Here's the long version of events:
Wednesday the 14th, we went to the doctor for our 19-week anomaly scan ultrasound. This hasn't been the smoothest pregnancy ever, so I've been anxious for this ultrasound to confirm the doctor's suspicion of a subchorionic hematoma, where a pocket of blood collects between the placenta and uterus. The scan took a long time. The technician spent a lot of time looking at the heart and asked some questions that worried me, like whether we'd had any genetic testing done. Afterwards, the doctor met with us and said that the ultrasound showed several problems. Thinking of my hematoma concerns, I thought she was talking about problems with me, but she clarified that they saw problems with the baby: multiple cardiac defects (VSD, TGA), a single umbilical artery (SUA), and possible problem with the hands. We learned later that they also reported issues with the brain and possible clubbed feet. All of this led them to suspect a chromosomal abnormality, so they recommended genetic counseling and an amniocentesis to confirm. We went home, called family, looked online for information, and cried... a lot. The most common chromosomal issues are Trisomy 21 (Down Syndrome), and Trisomy 13 and 18 which are considered "incompatible with life" diagnoses, resulting in miscarriages, still births, and babies who rarely live longer than a few days. Based on the ultrasound results, we were pretty convinced of a Trisomy 18.

Unfortunately, we weren't able to get an appointment with a perinatologist until Friday. We met with the genetic counselor and then had another ultrasound, first with a technician and then with the perinatologist. Surprisingly, his findings were different than the ultrasound from Wednesday. He did not see any major issues with the brain, heart, or feet, but did find the SUA, clenched hands, no stomach bubble, and wasn't able to see the end of the spine (possible spina bifida). The baby was also measuring a few weeks too small (IUGR). Despite the okay heart and brain, multiple issues still suggested a chromosomal abnormality, most likely Trisomy 18. We decided to proceed with the amniocentesis (ouch), expecting results early the following week.
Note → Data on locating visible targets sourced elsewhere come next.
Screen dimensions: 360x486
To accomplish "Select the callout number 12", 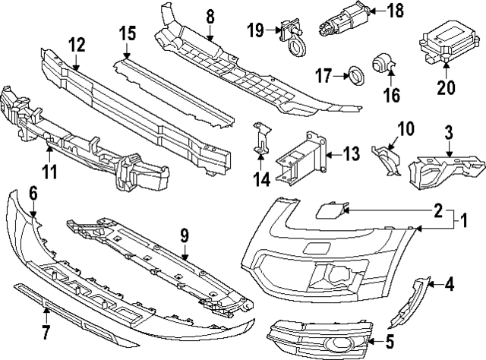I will click(x=77, y=45).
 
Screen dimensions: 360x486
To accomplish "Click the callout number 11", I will click(x=49, y=172).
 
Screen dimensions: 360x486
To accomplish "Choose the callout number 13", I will click(x=350, y=154).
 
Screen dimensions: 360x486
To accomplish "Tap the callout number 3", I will click(x=448, y=134).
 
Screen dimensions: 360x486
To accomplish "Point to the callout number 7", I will click(x=45, y=331).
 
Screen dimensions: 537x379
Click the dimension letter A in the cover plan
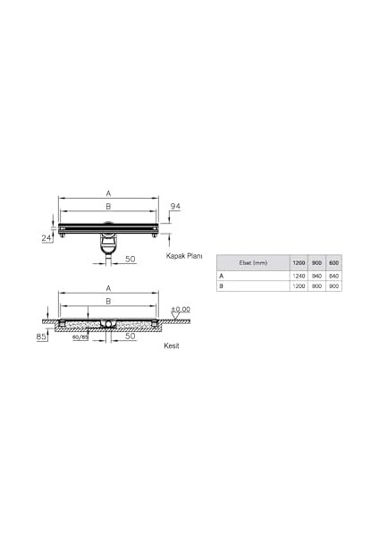tap(108, 192)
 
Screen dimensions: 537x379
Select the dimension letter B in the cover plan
tap(108, 206)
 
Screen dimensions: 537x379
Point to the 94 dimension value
tap(176, 207)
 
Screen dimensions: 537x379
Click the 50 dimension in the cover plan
tap(130, 260)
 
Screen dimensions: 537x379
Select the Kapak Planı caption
tap(184, 255)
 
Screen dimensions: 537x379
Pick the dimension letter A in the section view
tap(108, 288)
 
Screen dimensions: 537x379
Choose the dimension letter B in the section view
tap(108, 302)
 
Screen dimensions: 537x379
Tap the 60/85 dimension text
tap(80, 339)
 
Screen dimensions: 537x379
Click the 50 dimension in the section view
tap(130, 337)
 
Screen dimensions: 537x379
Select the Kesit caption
tap(173, 345)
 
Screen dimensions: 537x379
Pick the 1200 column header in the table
tap(299, 262)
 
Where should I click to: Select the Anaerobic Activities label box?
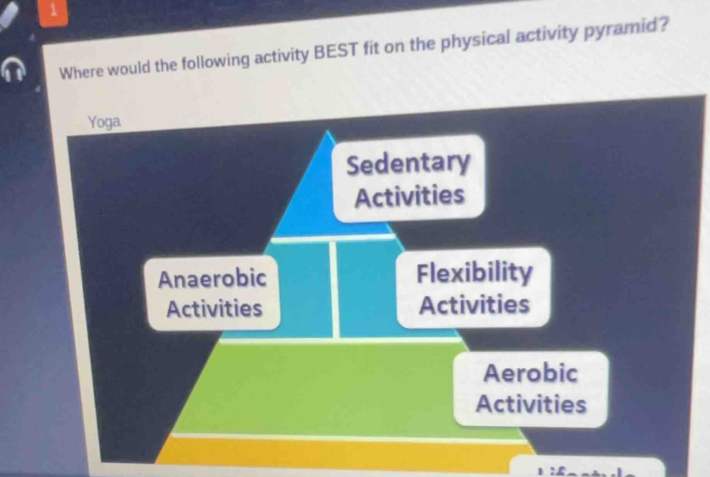tap(213, 293)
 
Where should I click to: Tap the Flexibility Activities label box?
tap(474, 288)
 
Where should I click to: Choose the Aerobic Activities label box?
tap(531, 388)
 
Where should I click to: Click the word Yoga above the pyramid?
tap(104, 123)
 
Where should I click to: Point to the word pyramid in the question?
tap(625, 29)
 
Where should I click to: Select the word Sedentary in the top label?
tap(408, 164)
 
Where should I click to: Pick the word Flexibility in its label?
tap(474, 272)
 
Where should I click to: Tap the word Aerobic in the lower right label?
tap(531, 373)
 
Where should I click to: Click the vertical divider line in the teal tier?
tap(334, 288)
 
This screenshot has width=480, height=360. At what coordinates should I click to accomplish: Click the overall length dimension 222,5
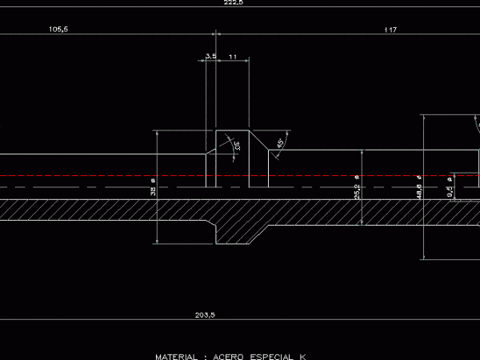pos(234,3)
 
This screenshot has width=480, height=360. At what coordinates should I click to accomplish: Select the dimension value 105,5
pos(58,29)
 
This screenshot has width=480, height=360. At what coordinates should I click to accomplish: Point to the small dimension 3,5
pos(210,56)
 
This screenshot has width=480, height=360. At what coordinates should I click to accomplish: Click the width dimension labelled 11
pos(232,56)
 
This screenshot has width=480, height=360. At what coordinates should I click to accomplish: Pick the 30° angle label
pos(237,146)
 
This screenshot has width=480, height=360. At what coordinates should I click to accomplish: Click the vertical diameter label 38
pos(153,190)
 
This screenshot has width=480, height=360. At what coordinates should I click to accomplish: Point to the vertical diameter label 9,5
pos(450,190)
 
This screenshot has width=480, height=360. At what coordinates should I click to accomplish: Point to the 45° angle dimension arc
pos(275,148)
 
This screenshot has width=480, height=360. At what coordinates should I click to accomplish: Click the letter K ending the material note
pos(303,355)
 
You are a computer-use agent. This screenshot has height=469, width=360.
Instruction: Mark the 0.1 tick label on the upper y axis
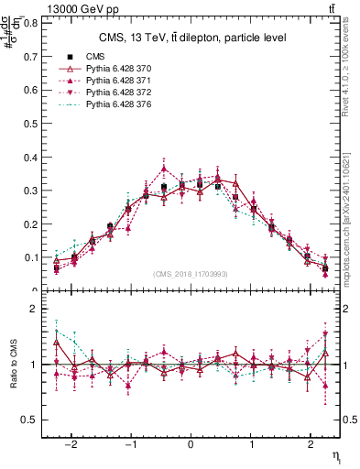click(x=33, y=257)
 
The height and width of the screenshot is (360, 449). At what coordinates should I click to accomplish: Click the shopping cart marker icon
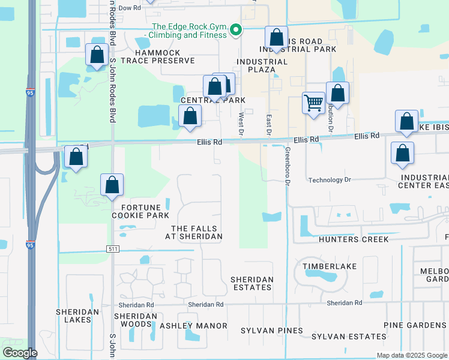(x=314, y=103)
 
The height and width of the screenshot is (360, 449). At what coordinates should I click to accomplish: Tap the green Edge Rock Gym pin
(x=237, y=29)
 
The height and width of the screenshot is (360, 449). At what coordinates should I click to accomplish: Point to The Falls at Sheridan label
(x=197, y=233)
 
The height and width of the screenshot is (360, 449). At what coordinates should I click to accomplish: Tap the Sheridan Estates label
(x=252, y=283)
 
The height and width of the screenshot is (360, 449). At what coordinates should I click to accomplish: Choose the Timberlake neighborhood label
(x=330, y=266)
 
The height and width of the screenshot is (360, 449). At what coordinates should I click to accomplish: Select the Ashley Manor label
(x=193, y=326)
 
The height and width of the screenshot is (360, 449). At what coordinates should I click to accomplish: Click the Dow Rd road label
(x=129, y=8)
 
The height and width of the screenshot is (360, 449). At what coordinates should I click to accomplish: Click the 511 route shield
(x=112, y=248)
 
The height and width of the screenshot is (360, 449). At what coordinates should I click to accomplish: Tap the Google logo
(x=20, y=353)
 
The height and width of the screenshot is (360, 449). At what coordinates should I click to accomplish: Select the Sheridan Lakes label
(x=73, y=316)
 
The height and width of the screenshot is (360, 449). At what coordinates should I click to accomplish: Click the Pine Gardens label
(x=415, y=325)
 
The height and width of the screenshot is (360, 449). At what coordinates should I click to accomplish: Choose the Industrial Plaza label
(x=262, y=65)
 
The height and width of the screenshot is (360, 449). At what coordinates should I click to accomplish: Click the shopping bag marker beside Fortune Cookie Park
(x=112, y=186)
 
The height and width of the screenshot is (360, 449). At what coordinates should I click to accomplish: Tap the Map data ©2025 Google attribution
(x=411, y=355)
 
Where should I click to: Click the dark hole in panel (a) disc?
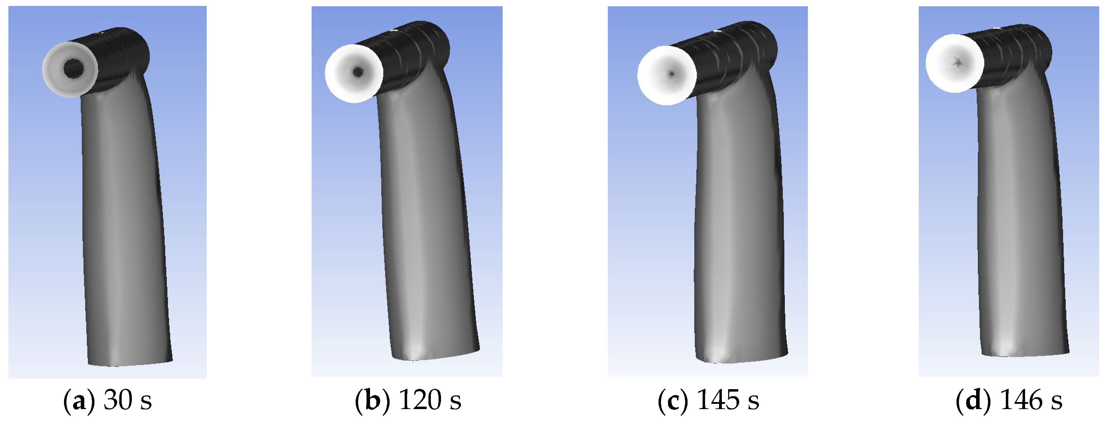[x=74, y=68]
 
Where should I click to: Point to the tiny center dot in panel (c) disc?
[x=671, y=74]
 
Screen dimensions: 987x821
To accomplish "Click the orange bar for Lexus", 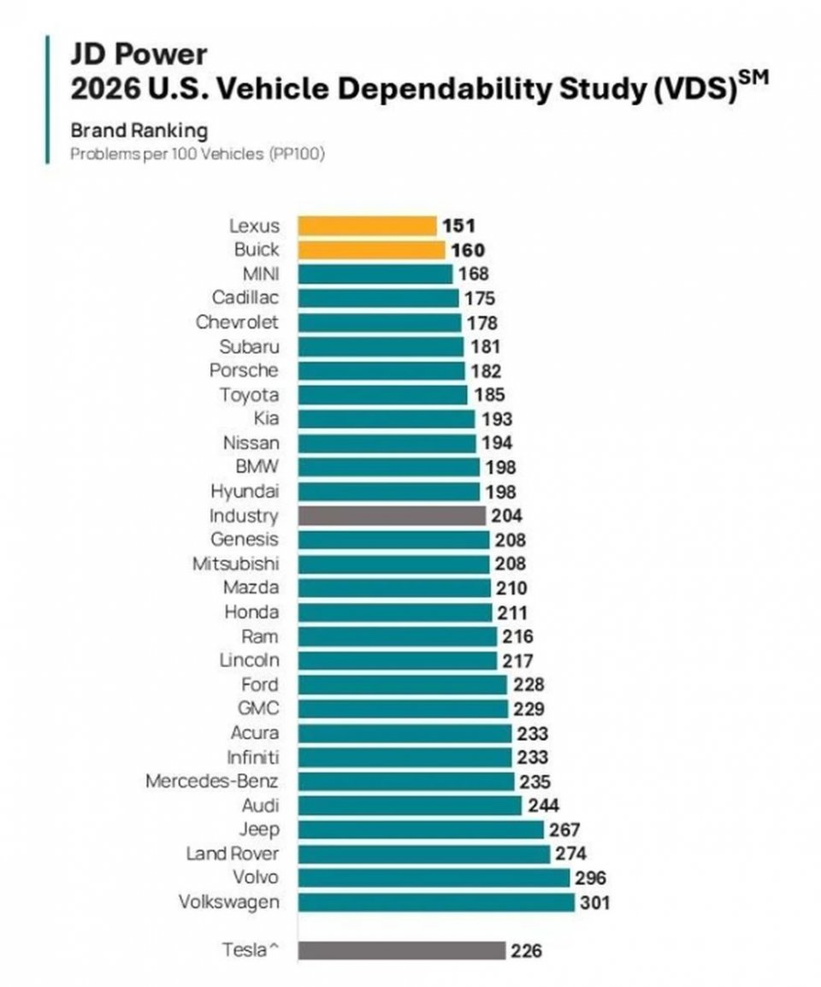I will (x=367, y=226).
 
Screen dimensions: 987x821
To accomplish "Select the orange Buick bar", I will (x=371, y=250).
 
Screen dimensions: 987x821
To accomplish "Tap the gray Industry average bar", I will (x=392, y=516).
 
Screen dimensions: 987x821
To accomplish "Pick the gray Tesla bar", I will (x=402, y=950).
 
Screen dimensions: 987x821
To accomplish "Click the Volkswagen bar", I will (x=436, y=902).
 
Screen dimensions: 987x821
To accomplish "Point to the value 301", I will (x=594, y=902).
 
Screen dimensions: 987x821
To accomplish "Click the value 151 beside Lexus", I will (x=458, y=226).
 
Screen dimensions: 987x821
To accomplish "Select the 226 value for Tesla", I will (x=526, y=950).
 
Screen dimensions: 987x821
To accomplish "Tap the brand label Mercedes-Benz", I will (x=211, y=781).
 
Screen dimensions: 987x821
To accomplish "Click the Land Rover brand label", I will (x=232, y=854).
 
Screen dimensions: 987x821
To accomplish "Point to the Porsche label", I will (x=244, y=370).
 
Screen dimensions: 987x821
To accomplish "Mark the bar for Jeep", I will (x=420, y=830).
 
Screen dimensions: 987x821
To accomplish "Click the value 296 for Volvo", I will (x=589, y=878).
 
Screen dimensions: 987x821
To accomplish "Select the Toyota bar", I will (x=382, y=395).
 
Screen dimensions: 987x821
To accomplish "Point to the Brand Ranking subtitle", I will (x=139, y=131).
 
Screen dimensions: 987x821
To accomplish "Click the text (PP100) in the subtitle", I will (x=298, y=155).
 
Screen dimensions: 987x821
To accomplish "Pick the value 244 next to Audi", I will (x=541, y=806).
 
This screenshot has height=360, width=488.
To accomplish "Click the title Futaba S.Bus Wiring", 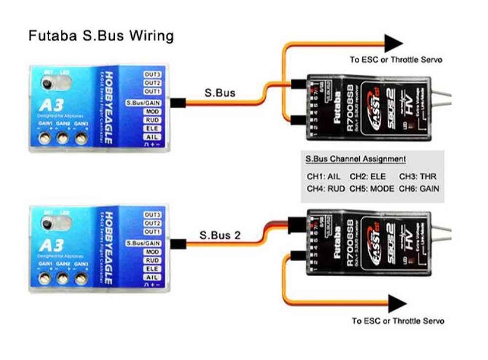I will coord(101,36).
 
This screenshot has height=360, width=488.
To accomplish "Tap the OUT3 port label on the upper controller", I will coord(152,75).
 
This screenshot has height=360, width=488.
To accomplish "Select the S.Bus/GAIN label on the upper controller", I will coord(143,103).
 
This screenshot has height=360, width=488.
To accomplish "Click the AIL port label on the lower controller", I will coord(153,277).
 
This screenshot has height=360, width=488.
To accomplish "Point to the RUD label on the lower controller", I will coord(153,261).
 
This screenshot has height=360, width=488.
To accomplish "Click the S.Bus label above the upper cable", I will coord(219,93).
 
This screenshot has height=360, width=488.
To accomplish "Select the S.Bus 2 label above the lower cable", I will coord(220,235).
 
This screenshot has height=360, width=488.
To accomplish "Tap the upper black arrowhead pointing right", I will coord(394,43).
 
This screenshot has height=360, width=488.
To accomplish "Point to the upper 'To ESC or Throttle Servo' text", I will coord(396,60).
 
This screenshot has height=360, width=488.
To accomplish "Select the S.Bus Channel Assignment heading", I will coord(355,159).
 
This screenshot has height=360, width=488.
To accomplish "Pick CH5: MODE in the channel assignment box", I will coord(372,189).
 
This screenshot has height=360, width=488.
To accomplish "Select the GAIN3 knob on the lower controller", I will coord(81,278).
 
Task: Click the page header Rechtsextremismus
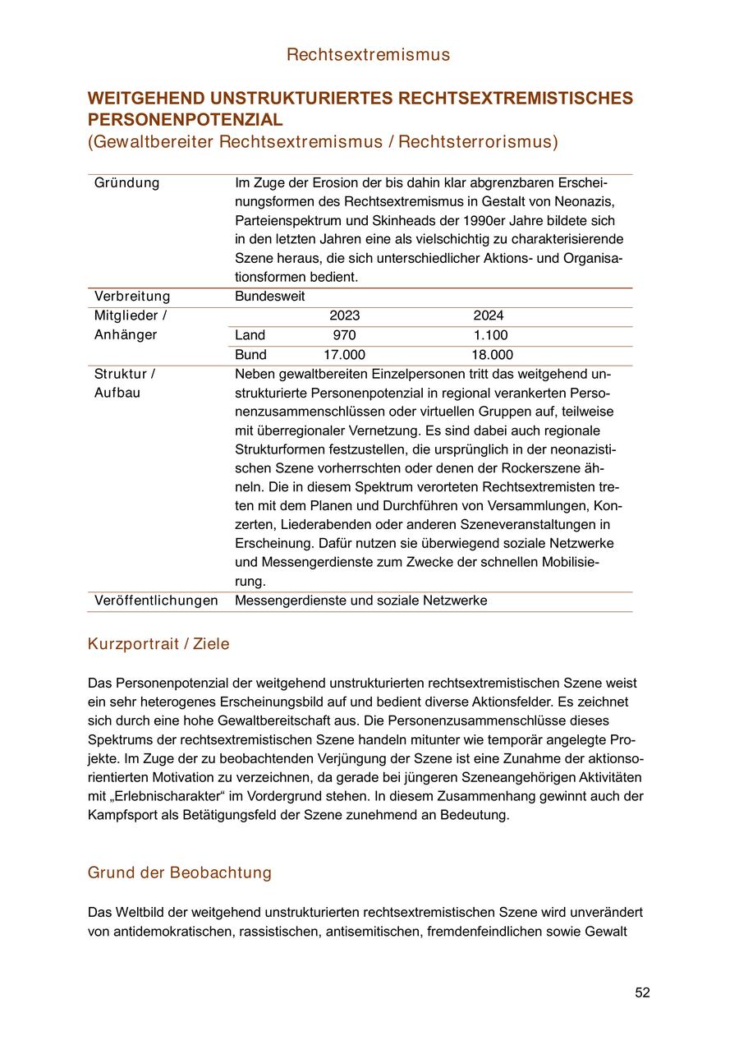369,55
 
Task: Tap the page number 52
642,992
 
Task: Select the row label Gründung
127,182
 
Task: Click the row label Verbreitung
132,296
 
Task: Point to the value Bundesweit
269,296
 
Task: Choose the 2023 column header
345,315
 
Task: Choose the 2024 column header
489,315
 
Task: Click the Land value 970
344,335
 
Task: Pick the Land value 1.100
491,335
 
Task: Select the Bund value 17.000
344,355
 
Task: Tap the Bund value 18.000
492,355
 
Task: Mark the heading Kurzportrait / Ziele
158,644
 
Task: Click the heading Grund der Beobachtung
179,872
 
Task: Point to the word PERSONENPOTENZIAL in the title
185,120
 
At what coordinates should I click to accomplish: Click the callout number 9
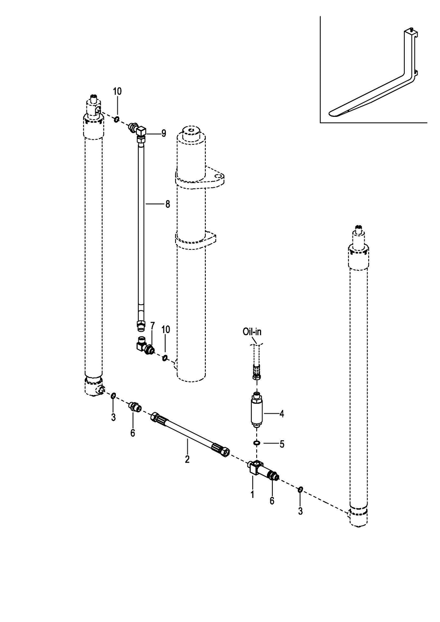click(164, 133)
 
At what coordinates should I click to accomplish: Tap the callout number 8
click(167, 204)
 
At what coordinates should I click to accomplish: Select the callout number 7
click(152, 326)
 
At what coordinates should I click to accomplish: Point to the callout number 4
click(282, 414)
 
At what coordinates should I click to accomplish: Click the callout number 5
click(282, 444)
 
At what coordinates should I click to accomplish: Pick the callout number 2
click(187, 459)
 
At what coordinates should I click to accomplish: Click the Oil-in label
click(252, 332)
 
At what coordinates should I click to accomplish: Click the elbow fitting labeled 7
click(145, 346)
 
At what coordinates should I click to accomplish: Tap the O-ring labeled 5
click(257, 443)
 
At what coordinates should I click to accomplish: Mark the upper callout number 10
click(117, 91)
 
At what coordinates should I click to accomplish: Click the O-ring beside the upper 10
click(116, 119)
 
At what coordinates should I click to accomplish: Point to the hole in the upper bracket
click(219, 177)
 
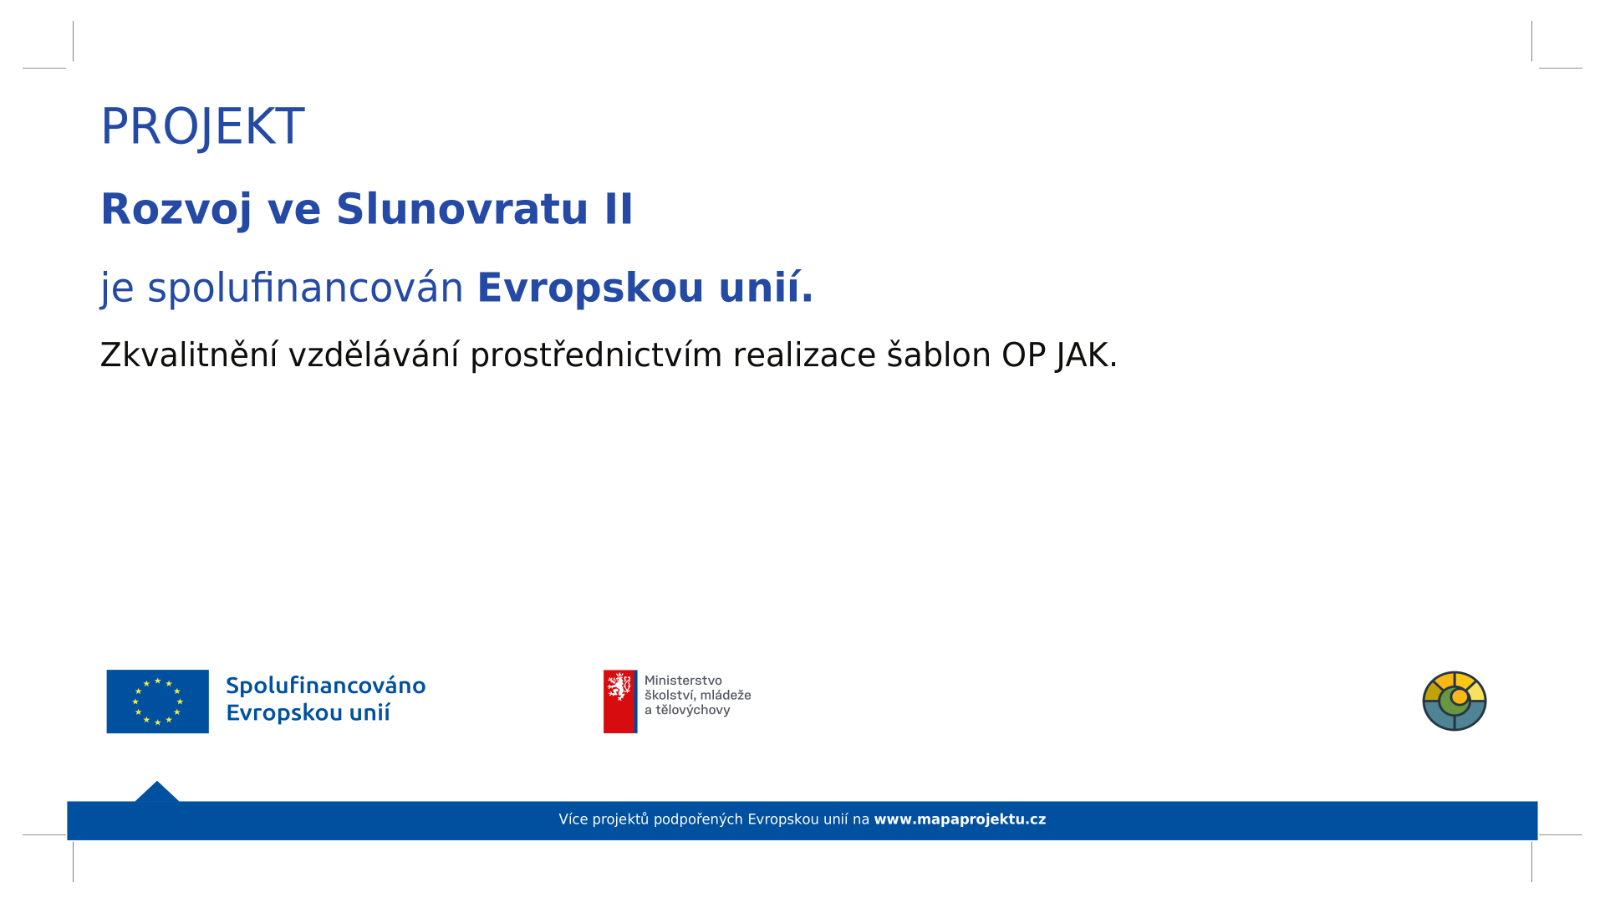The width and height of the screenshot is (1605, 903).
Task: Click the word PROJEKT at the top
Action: click(x=202, y=127)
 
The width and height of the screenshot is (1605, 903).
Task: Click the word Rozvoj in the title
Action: click(x=176, y=210)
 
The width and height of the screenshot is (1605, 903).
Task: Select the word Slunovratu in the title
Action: click(x=462, y=208)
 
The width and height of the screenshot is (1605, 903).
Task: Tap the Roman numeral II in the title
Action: click(x=619, y=208)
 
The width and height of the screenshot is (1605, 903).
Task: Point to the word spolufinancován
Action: click(x=305, y=288)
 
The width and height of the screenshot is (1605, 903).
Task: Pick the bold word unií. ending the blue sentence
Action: click(x=765, y=288)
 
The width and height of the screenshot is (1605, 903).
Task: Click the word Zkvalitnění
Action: click(x=189, y=355)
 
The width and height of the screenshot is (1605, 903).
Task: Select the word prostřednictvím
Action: click(x=596, y=356)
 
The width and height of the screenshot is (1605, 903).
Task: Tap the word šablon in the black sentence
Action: click(x=939, y=355)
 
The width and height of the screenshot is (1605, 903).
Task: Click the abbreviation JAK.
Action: click(x=1087, y=356)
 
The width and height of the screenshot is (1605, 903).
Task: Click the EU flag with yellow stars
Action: click(x=157, y=701)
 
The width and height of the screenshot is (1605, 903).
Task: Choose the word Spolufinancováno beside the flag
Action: click(x=326, y=686)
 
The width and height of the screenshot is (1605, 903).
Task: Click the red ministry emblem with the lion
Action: click(x=620, y=701)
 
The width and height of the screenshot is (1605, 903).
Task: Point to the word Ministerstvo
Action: click(x=683, y=681)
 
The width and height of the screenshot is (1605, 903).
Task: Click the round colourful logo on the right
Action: click(x=1455, y=701)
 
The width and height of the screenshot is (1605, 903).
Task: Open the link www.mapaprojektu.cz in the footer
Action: click(x=960, y=819)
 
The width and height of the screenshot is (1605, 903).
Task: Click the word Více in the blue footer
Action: click(x=573, y=819)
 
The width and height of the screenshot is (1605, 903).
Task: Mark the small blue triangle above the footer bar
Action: click(x=157, y=793)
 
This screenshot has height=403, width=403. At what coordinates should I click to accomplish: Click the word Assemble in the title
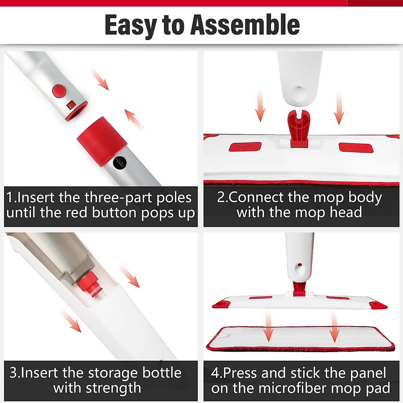tap(245, 25)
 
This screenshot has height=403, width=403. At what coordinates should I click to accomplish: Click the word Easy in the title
tap(131, 25)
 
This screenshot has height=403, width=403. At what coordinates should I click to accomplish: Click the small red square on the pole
tap(71, 105)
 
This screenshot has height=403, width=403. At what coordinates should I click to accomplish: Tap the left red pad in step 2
tap(245, 147)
All weekend, we tried to keep ourselves distracted. I had moments where I was relatively okay and moments where I was not. My parents visited to comfort us with hugs and prayers (and lots of food). Monday was a holiday, and Tuesday I decided to work from home, expecting our preliminary results from the FISH analysis. The genetic counselor called late morning to say the results were available, and Dan came home from work so we could hear the news together. I thought I'd gone through every scenario in my head, but was blindsided when she said the results showed triples of the 13, 18, 21, and sex chromosomes, suggesting triploidy which is a full extra set of chromosomes. It wasn't something we'd discussed as a possibility with the counselor or even come across during our hours of Internet searches. Most babies are miscarried in the first trimester, and the longest reported life was only ten and a half months. I was so worried that the preliminary test results would come back inconclusive and leave us even more worried until the full amnio results came back. This news was the opposite of inconclusive, and I was left with an odd sense of peace after so much uncertainty. We received the full amnio results today, confirming triploidy.

We really appreciate all the prayers and words of encouragement we've received so far. This is going to be an incredibly difficult experience for us and our families, but we know we'll get through this with everyone's support.